• [GIVEN ENTRIES]:

··········

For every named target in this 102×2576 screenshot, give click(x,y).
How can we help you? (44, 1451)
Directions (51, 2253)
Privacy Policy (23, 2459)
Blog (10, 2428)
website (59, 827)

··········

• [INSTRUCTIONS FOR THE TASK]: Keeping each word as it stands, transcribe every entry.

• [WRITTEN REPLY]:
For every named target in this 102×2576 screenshot, give click(x,y).
How can we help you? (44, 1451)
Directions (51, 2253)
Privacy Policy (23, 2459)
Blog (10, 2428)
website (59, 827)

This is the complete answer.